> [OPDRACHT]:
Geef de rijen van de regel met "Toggle Proximal's voice speaker icon" tot en met de regel met "This screenshot has width=1456, height=819." letterlijk weer, zonder iets te veranderen.

> [AANGELEVERDE GEGEVENS]:
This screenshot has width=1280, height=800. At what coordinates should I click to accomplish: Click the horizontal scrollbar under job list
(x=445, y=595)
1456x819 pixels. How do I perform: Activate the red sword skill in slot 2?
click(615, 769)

* * *

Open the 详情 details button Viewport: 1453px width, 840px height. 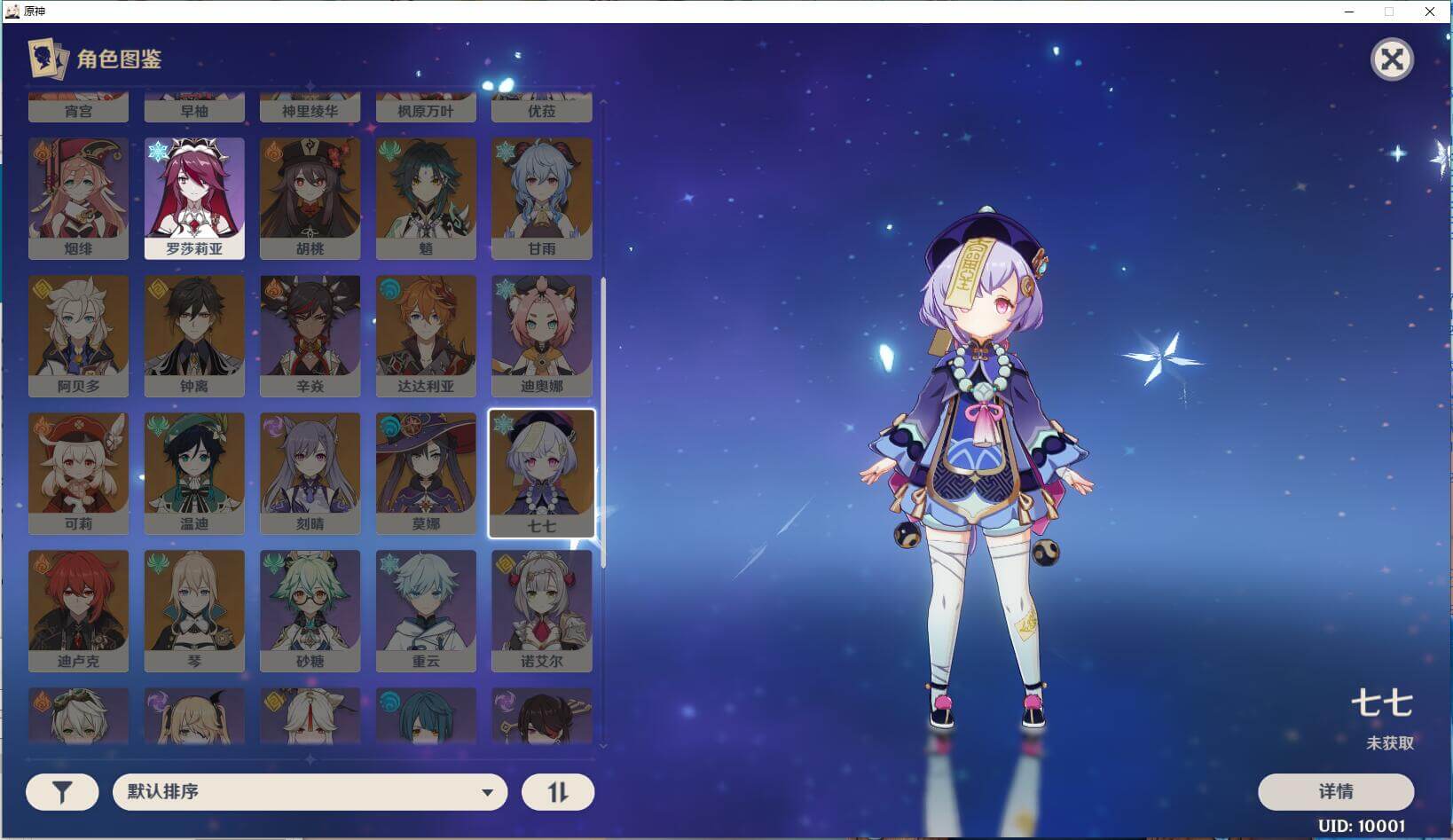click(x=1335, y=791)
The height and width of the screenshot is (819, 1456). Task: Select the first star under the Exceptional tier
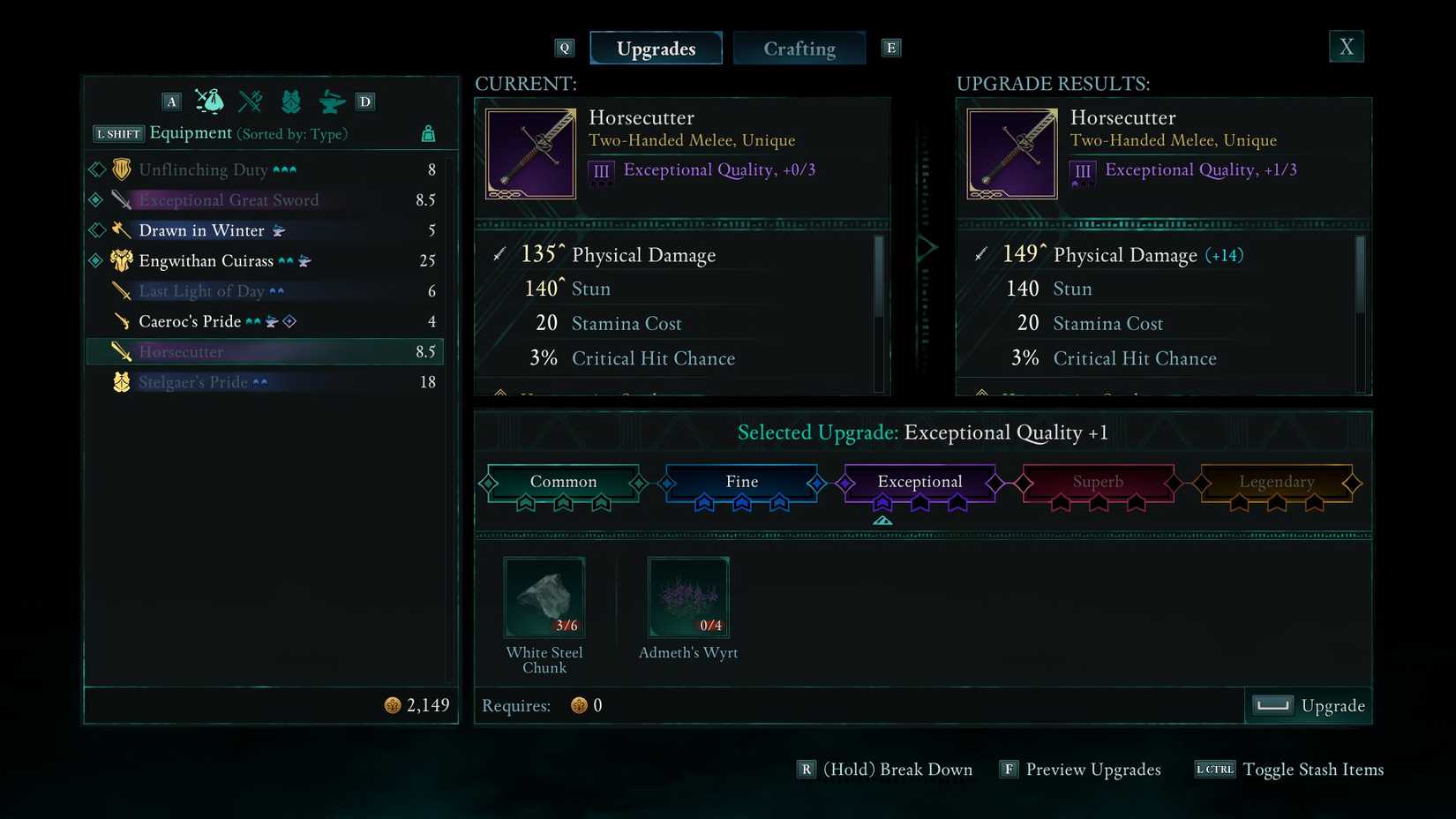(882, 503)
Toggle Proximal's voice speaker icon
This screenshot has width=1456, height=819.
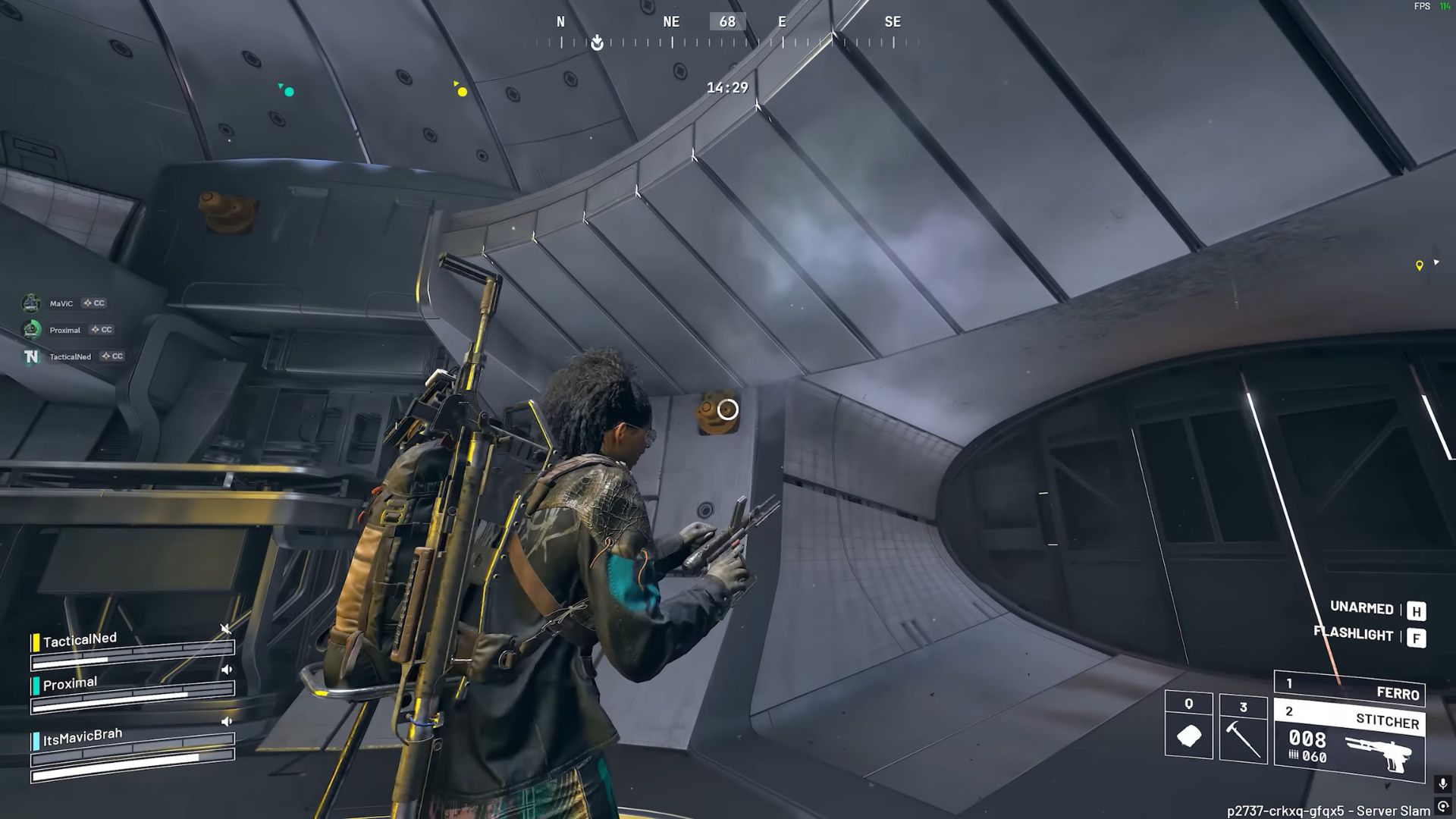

---

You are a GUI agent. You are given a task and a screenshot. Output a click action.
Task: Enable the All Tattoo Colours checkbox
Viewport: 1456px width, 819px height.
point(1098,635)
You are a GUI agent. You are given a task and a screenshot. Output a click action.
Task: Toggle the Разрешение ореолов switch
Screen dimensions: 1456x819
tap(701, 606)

> [VOLLEDIG ANTWOORD]:
Toggle Proximal's voice speaker icon
This screenshot has width=1456, height=819.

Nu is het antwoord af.